Annexe 7. Renforcement de la biodiversité sur luzerne — Mesure d’une gestion différenciée des récoltes
Thierry Maleplate

Coop de France Déshydratation a initié en 2009 un programme de gestion différenciée des parcelles de luzerne, en expérimentant la non-récolte, lors de chacune des 4 à 5 coupes annuelles, d’une bande d’environ 7 m de large, correspondante à la largeur de la barre de coupe des faucheuses utilisées pour la récolte. L’objectif de cette mesure est de permettre à la luzerne d’accomplir son cycle jusqu’à la pleine floraison dans ces bandes, et ainsi de favoriser la biodiversité.

Cette démarche a fait l’objet d’un suivi scientifique (avec le Muséum national histoire naturelle) portant sur plusieurs indicateurs de la biodiversité ordinaire présente dans les milieux de grande culture : oiseaux, papillons de jour, abeilles domestiques, chiroptères et orthoptères. Le suivi a eu lieu sur environ une quinzaine de sites en 2009 et 2010, en région Champagne-Ardenne (et Haute-Normandie en 2010). Le principe de cette évaluation de l’impact de ce mode de récolte différencié des luzernes consistait à suivre ces différents indicateurs dans des parcelles de luzerne recevant cette gestion différenciée, dans des parcelles de luzernes témoins gérées classiquement, et dans des parcelles de blé d’hiver elles aussi gérées conformément aux itinéraires techniques locaux habituels pour cette culture. Les résultats des deux ans de suivi sont résumés ci-après.

Les oiseaux

La figure A7.1 résume les résultats collectés sur la richesse spécifique (A) et l’abondance (B) des populations d’oiseaux. Les tendances positives observées ne peuvent cependant pas être rattachées uniquement à la seule présence de la bande non fauchée du fait d’un effet site apparent et de plusieurs biais expérimentaux (observateurs, plus grande facilité d’observation dans les parcelles fauchées). Il est toutefois à noter que plusieurs observations qualitatives ont mis en évidence que les bandes de luzerne non fauchées permettaient à des nichées d’être sauvées de la destruction mécanique liée au passage de la faucheuse, et que cet habitat fleuri constituait une source alimentaire en insectes pour les oiseaux.
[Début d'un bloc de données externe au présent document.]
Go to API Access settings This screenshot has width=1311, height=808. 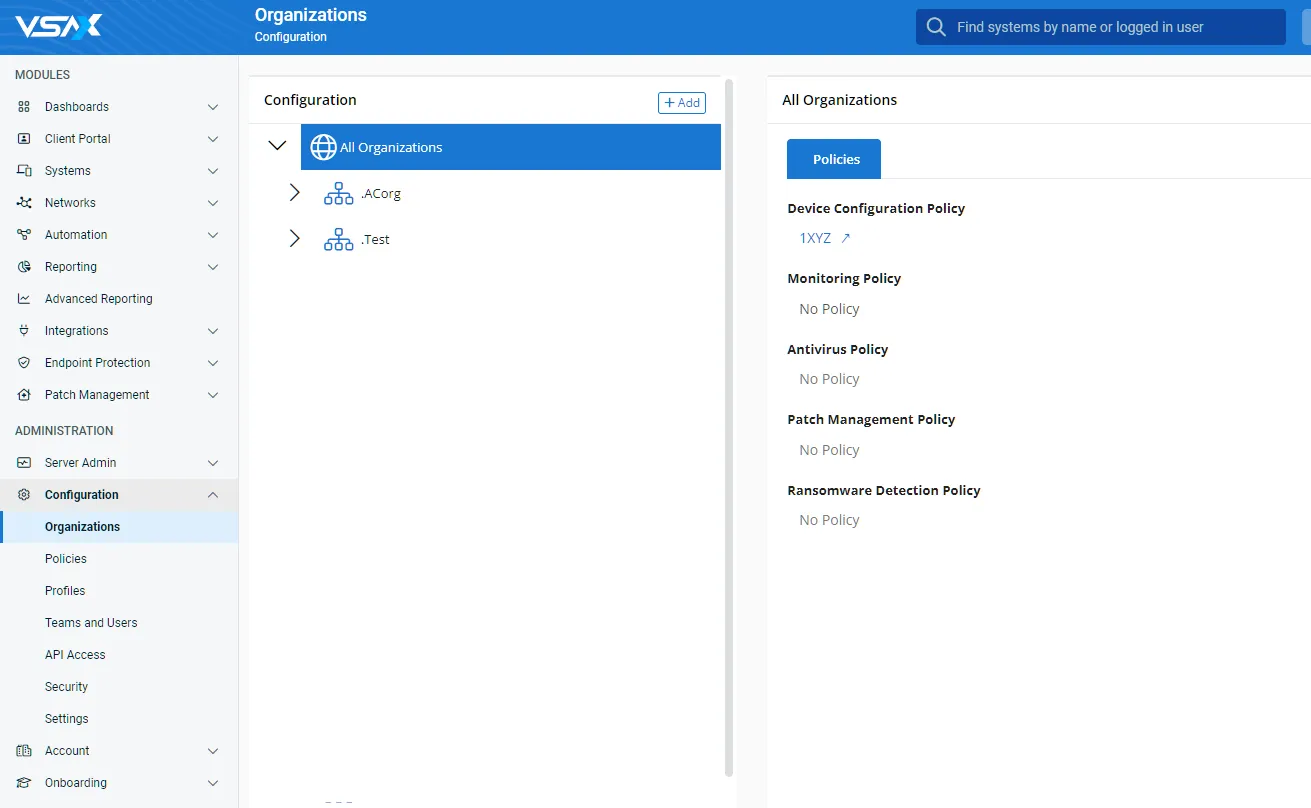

Figure A7.1. Évolution de la richesse spécifique (A) et l’abondance (B) des passereaux contactés sur les bordures de parcelles. Source : J. Chagué.

Les papillons

Un effet très positif de la bande non fauchée, à la fois pour la richesse spécifique et l’abondance des populations de papillons, a été relevé (figure A7.2). Ces bandes constituent une ressource alimentaire en nectar très fortement exploitée par les papillons adultes tout au long de la saison, et plus particulièrement en fin de saison quand les autres ressources nectarifères viennent à se raréfier dans le paysage. En aidant les papillons à trouver plus facilement des quantités importantes de nectar, ces bandes contribuent à une meilleure santé, et donc indirectement à une meilleure reproduction de nombreuses espèces. Cet effet sur la reproduction est même direct pour les espèces dont la chenille peut se nourrir de luzerne.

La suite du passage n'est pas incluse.